A estrutura de um grupo investigado na Operação Geminus, deflagrada em março pela Polícia Civil, levou o Ministério Público do Estado de Roraima (MPRR) a denunciar 12 pessoas por crimes de organização criminosa, associação para o tráfico e lavagem de dinheiro.

Conforme a denúncia, o esquema operava de forma permanente desde ao menos 2024, com divisão de tarefas entre os integrantes e atuação simultânea no tráfico de drogas e na ocultação de recursos obtidos com a atividade ilícita.

As investigações indicam que dois irmãos eram responsáveis pela liderança do grupo, coordenando ações, articulando integrantes e fornecendo imóveis, veículos e suporte financeiro para o funcionamento da estrutura criminosa.

Um imóvel de alto padrão no bairro Caranã, em Boa Vista, foi utilizado como ponto de armazenamento de drogas. No local, a Polícia Civil apreendeu cerca de 270 quilos de skunk, divididos em 260 tabletes.

O entorpecente era escondido em sacos de estopa e estrume bovino, estratégia usada para dificultar a identificação pelo cheiro.
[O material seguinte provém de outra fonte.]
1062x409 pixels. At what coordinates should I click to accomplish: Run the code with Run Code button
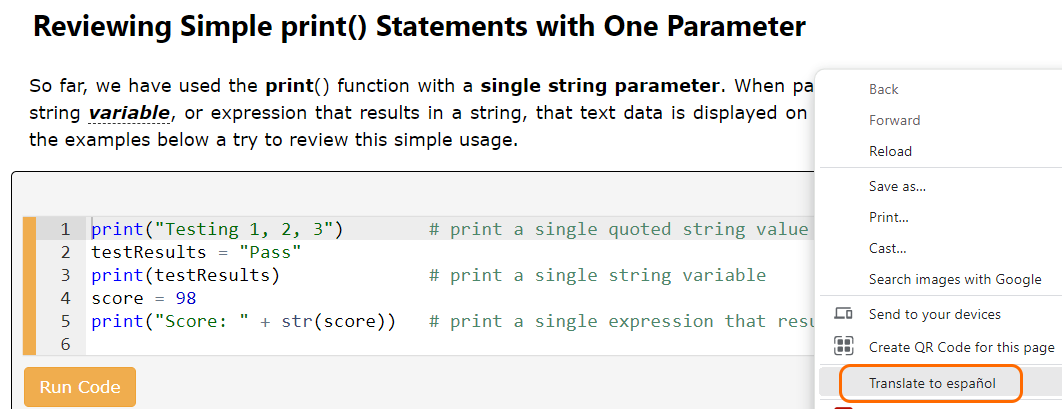[80, 387]
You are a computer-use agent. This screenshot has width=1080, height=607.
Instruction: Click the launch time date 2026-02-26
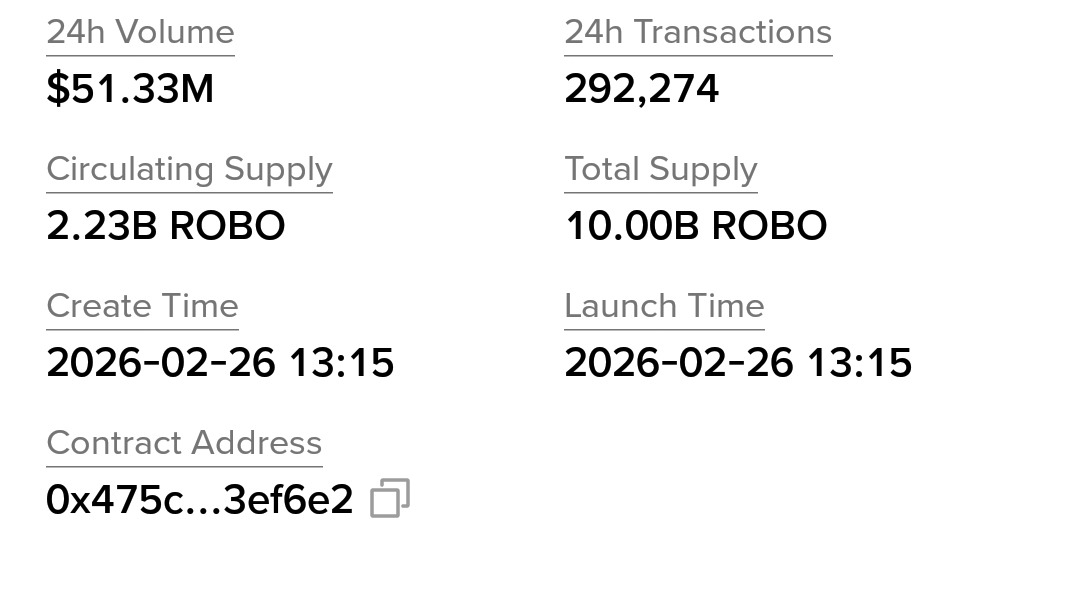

A droga, segundo as investigações, chegava ao estado por via aérea, sendo transportada até pistas clandestinas.

Depois do recebimento, integrantes do grupo faziam o armazenamento, transporte interno e distribuição da carga, conforme apontam as provas reunidas.

O material investigativo inclui conversas de celulares, relatórios telemáticos, apreensões e análise de movimentações financeiras consideradas incompatíveis com a renda dos investigados.

A esposa de um dos integrantes também foi apontada como responsável pelo núcleo patrimonial, administrando o imóvel usado como “mocó”, controlando o acesso e utilizando empresa de fachada para receber valores ilícitos, incluindo R$ 510 mil relacionados ao carregamento apreendido.

Imóveis alugados por meio de plataformas digitais também eram usados como apoio operacional e pontos de encontro do grupo.

“Os elementos reunidos nas investigações apontam para uma organização criminosa muito bem estruturada. O MP busca justamente romper essa cadeia criminosa uma vez que a responsabilização dos envolvidos é fundamental para desarticular e impedir a continuidade das atividades ilícitas”, afirmou o promotor de Justiça Carlos Alberto Melotto.

A denúncia foi apresentada na sexta-feira (22) pela Promotoria Especializada em Tráfico de Drogas e Crimes de Lavagem de Capitais.